◆ Available records:
------------------------------------------------

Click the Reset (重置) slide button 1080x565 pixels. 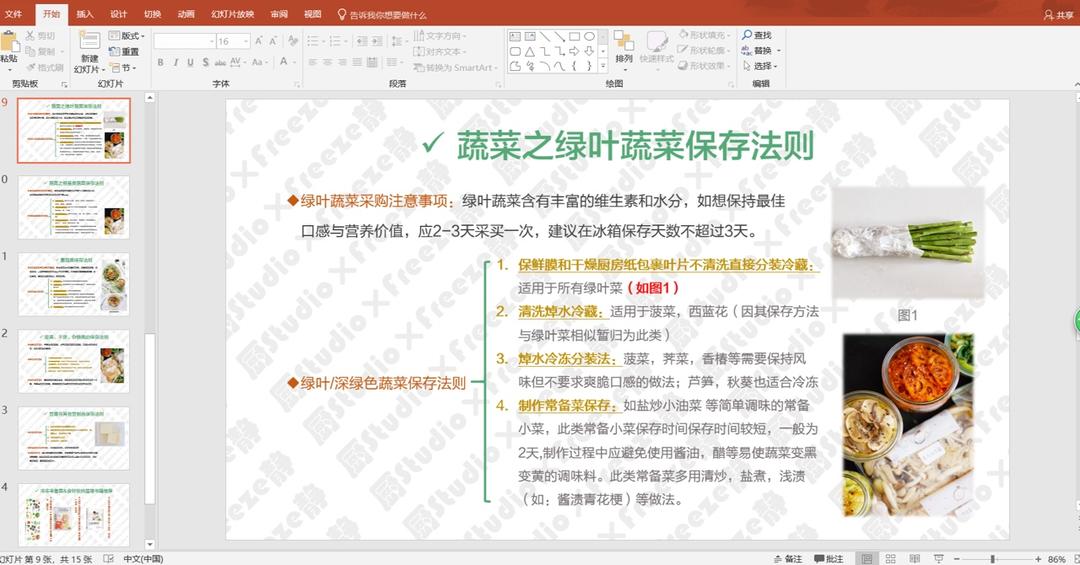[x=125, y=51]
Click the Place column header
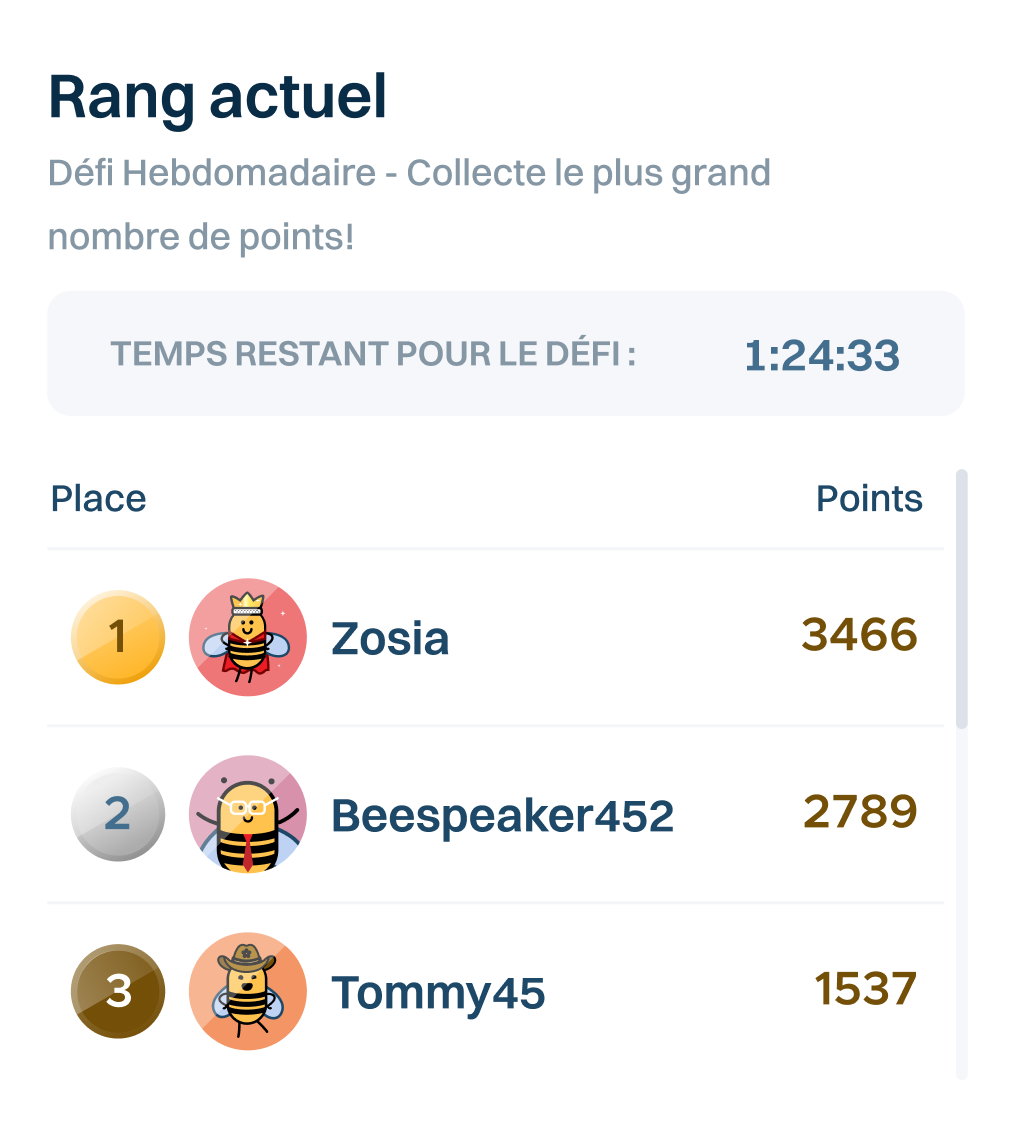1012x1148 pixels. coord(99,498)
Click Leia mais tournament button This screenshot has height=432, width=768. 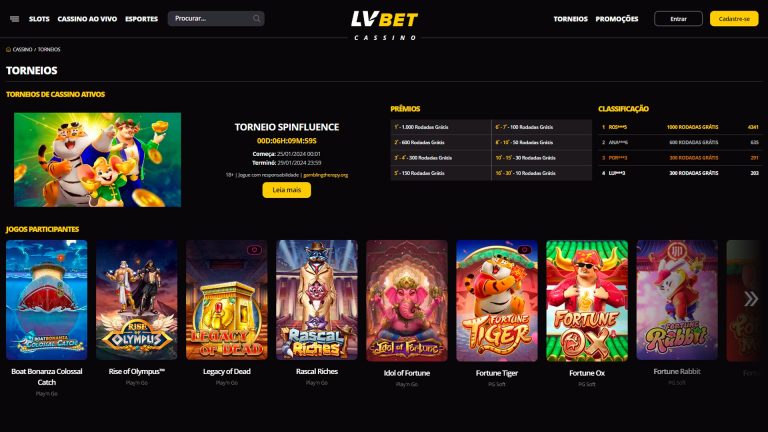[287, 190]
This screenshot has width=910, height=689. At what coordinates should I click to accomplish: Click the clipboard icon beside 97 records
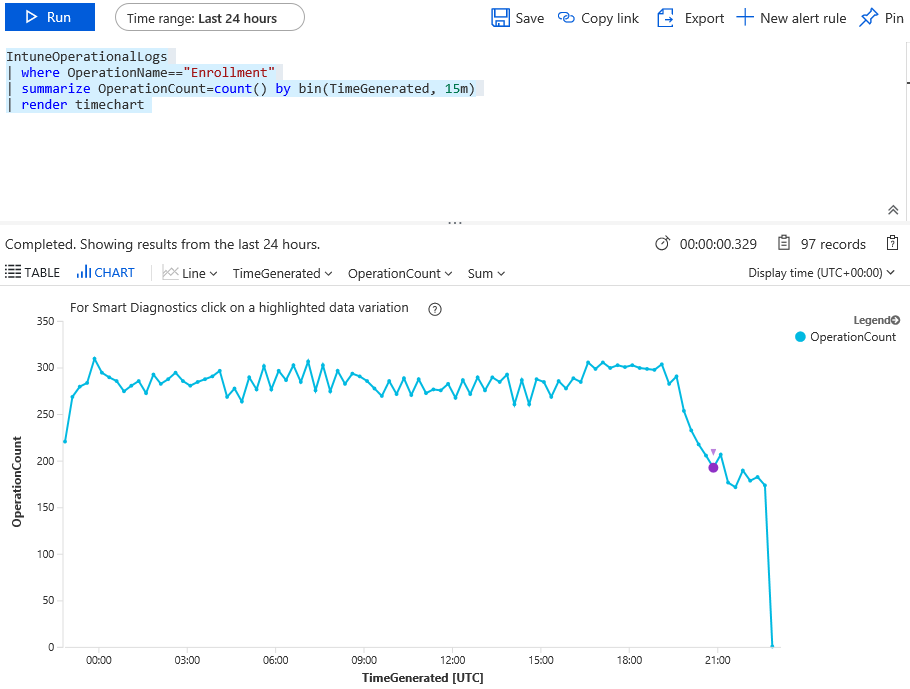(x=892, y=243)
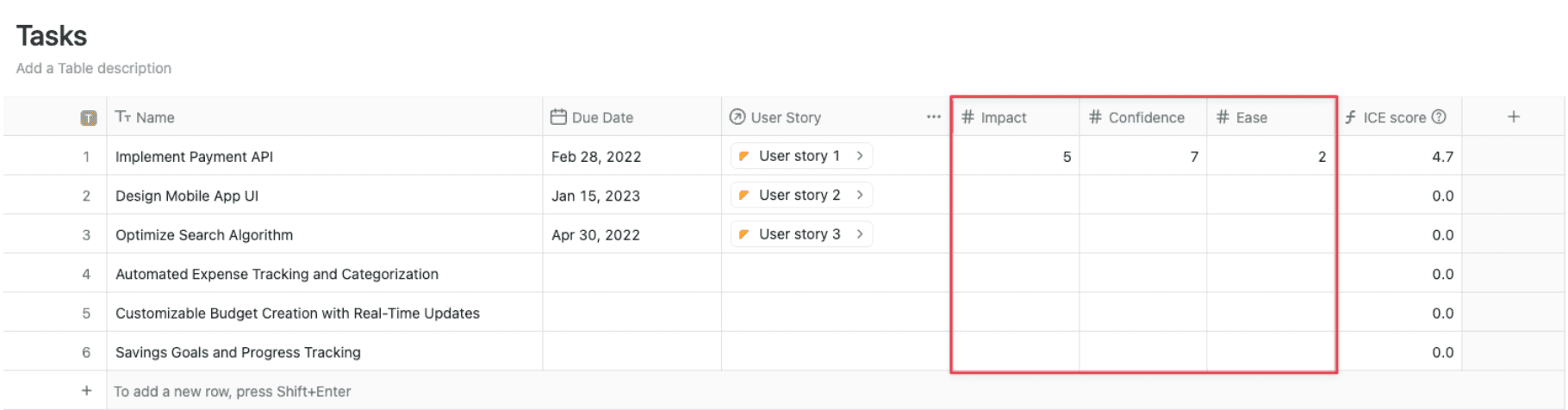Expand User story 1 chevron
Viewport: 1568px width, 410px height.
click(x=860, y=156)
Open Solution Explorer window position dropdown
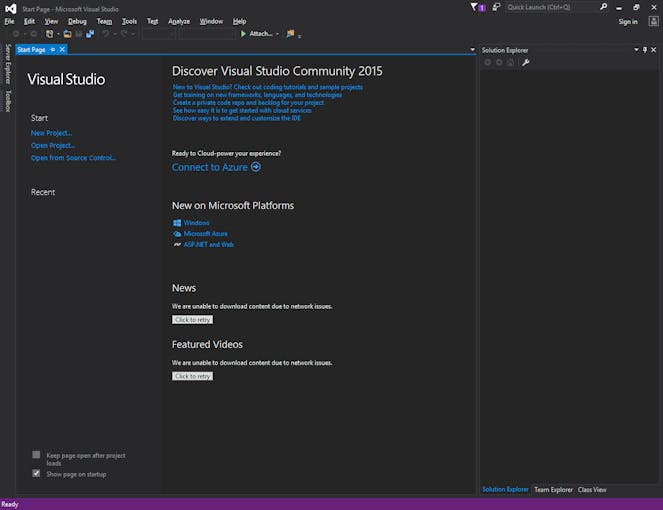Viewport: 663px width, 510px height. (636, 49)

------------------------------------------------

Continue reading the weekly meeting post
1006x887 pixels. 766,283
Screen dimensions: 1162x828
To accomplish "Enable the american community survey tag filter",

------------------------------------------------

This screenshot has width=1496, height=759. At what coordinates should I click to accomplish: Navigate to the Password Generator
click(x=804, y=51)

------------------------------------------------

◆ Problem details: Your answer should consist of the lines from the line with "Screen dimensions: 1162x828" to the line with "the american community" above, repeated exactly, both ends included.

◆ Task response:
Screen dimensions: 1162x828
To accomplish "Enable the american community survey tag filter",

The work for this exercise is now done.